這還是巴勒斯坦北部,山區較多的地方,一些小河川匯入加利利海(其實是淡水湖),西部靠海的黎巴嫩甚至有香柏木森林。往南沿約旦河而下,到河流中段就只剩年降雨量兩百五十毫米(國際定義的沙漠標準),到死海已經不到一百毫米,再往南的紅海甚至不到五十毫米。以地中海的氣流,帶到巴勒斯坦的水氣就不算多,以色列的山脊又擋風,山脊以東幾乎只有焚風,‘死’海一帶不毛之地,實至名歸。

沒水,只能靠挖了。但是挖到了水,也有人來搶。人都很本位主義,換我做巴勒斯坦人,大概也很難接受一個過河來的外地人,居然在我的地盤上鑿井打到水,我自家人也希望能有多一點水用啊!有人說,世上戰爭以搶奪資源最常見,國與國尚且如此,對付一個外來人,趕走就是了,反正又不是親友關系。站在亞伯拉罕的立場,餐風露宿也罷了,晝夜溫差也罷了,身為一個異鄉人還要面對人情冷暖,到任何新環境都要適應陌生的語言,保持友善態度,可是當地人敵對立場卻難以改變,有利用價值就和你交易,有利害關系就視同陌路,漂泊了一生,還是始終孤獨。

或許是在曠野中聽見神的聲音,或許是在流浪中對形而上學有新的體認,亞伯拉罕對所倚靠的神,信仰一生不變,但是他所信的已不是蘇美爾的神,也不是家族地方的神。在荒漠中看見了天地悠悠,人何其渺小,自己人丁單薄,又何必把山水風火各自命名為神?難道神掌管的如此有限?難道人肉眼能見的星辰日月才算是神?難道不為神訂定名稱,神就不是神?難道不為神塑造雕像,神就不是神?難道不夾雜世間的七情六慾,神就不是神?難道自己未出生之前,神就不是神?難道自己歸塵土之後,神就不是神?
+===+
任務 1
根據分析文本回答下列問題:
(a) 文中說加利利海其實是什麼?
(b) 文中引述有人說,世上的戰爭以哪一種最常見?
(c) 文中說亞伯拉罕所信的已不是哪兩種神?
任務 2
修改分析文本從「或許是在曠野中聽見神的聲音,或許是在流浪」到「自己歸塵土之後,神就不是神?」的部分,把其中的「曠野」換成「荒原」,然後寫出改好的這一段。
作答時只能依據分析文本的內容。

給定條目
+===+
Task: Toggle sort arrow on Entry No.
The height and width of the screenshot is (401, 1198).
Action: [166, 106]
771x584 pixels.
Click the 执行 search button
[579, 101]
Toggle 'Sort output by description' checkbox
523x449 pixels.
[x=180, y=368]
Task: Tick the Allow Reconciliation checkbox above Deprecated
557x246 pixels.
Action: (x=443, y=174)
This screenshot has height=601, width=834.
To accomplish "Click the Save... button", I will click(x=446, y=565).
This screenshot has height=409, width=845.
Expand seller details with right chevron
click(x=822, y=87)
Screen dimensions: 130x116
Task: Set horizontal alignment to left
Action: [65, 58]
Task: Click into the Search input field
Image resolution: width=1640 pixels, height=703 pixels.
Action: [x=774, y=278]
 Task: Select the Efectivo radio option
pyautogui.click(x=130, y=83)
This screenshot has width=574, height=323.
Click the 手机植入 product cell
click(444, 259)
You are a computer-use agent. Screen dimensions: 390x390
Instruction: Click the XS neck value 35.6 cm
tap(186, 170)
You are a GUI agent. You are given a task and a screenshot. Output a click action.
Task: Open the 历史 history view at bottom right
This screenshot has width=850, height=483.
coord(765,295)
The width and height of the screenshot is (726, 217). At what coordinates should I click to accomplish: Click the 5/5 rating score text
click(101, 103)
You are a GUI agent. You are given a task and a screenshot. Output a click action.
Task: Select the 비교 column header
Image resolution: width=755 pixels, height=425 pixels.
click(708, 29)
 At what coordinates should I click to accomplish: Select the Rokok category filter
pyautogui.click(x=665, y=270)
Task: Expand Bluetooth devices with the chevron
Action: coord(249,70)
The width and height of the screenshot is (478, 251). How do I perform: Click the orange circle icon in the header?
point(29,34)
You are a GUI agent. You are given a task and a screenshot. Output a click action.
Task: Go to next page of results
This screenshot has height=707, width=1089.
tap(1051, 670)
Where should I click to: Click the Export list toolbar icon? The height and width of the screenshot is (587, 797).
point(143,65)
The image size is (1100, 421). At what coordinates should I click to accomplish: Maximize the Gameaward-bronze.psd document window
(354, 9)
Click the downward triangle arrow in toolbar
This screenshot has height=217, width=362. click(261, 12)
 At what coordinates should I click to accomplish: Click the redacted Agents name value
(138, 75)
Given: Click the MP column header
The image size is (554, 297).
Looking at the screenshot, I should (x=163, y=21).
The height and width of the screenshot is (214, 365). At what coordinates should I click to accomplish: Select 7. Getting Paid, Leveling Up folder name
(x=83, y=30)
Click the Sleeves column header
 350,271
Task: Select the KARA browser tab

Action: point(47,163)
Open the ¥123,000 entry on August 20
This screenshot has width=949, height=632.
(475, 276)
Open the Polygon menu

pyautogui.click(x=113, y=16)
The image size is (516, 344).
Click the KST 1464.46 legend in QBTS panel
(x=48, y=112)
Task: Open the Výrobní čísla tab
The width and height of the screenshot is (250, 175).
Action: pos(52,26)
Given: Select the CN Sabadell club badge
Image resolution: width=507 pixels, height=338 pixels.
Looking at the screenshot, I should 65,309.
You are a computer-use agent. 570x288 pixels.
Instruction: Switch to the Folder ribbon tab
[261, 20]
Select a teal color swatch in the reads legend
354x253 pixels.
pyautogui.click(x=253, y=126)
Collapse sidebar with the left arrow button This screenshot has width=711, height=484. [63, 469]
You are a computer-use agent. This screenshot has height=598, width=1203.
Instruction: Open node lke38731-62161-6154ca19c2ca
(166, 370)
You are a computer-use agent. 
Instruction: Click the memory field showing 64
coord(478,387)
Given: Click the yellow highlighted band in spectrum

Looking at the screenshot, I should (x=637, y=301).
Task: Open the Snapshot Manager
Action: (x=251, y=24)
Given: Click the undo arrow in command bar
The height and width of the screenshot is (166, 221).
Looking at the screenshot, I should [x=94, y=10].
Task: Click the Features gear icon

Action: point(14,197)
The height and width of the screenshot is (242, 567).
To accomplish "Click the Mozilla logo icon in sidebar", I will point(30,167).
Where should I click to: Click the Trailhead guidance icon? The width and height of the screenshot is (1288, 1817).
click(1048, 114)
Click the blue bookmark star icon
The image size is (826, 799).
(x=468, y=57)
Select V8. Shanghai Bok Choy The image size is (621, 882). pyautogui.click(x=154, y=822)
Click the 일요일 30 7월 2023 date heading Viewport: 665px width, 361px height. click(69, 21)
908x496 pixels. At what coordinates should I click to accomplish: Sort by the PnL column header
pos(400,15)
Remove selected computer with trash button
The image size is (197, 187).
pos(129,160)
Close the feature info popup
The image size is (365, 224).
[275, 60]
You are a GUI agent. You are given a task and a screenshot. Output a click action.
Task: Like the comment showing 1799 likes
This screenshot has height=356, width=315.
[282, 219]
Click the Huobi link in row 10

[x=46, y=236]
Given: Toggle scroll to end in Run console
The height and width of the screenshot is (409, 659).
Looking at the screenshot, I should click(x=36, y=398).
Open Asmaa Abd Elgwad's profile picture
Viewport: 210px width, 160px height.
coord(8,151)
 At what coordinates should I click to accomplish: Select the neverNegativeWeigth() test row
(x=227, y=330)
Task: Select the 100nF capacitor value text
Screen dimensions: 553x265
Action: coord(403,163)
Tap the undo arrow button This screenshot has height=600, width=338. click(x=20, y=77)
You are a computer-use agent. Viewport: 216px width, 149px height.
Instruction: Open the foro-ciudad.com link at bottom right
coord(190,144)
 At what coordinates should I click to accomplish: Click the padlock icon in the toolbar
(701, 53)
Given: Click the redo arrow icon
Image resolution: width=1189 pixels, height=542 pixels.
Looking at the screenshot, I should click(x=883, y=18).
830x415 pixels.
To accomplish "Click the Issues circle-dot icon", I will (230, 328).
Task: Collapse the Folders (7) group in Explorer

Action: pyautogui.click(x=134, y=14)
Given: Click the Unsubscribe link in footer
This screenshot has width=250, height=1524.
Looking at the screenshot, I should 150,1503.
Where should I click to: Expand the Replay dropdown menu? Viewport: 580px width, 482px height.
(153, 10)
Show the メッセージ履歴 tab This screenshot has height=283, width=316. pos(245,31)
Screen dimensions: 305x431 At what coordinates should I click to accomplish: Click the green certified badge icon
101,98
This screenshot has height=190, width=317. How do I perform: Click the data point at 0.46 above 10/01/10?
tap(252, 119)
+===+
書面解答 1
(a) 加利利海其實是淡水湖。
(b) 以搶奪資源最常見。
(c) 已不是蘇美爾的神,也不是家族地方的神。

書面解答 2
或許是在荒原中聽見神的聲音,或許是在流浪中對形而上學有新的體認,亞伯拉罕對所倚靠的神,信仰一生不變,但是他所信的已不是蘇美爾的神,也不是家族地方的神。在荒漠中看見了天地悠悠,人何其渺小,自己人丁單薄,又何必把山水風火各自命名為神?難道神掌管的如此有限?難道人肉眼能見的星辰日月才算是神?難道不為神訂定名稱,神就不是神?難道不為神塑造雕像,神就不是神?難道不夾雜世間的七情六慾,神就不是神?難道自己未出生之前,神就不是神?難道自己歸塵土之後,神就不是神?